What is required:
Turn each line of the material below into an item in a numbered list, omitting any blank lines.

(Source records)
——

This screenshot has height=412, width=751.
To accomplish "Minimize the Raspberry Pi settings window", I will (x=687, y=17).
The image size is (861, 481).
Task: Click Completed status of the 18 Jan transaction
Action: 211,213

——

Result for this exercise:
1. This screenshot has height=412, width=751.
2. To accomplish "Minimize the Raspberry Pi settings window", I will (x=687, y=17).
3. The image size is (861, 481).
4. Task: Click Completed status of the 18 Jan transaction
5. Action: 211,213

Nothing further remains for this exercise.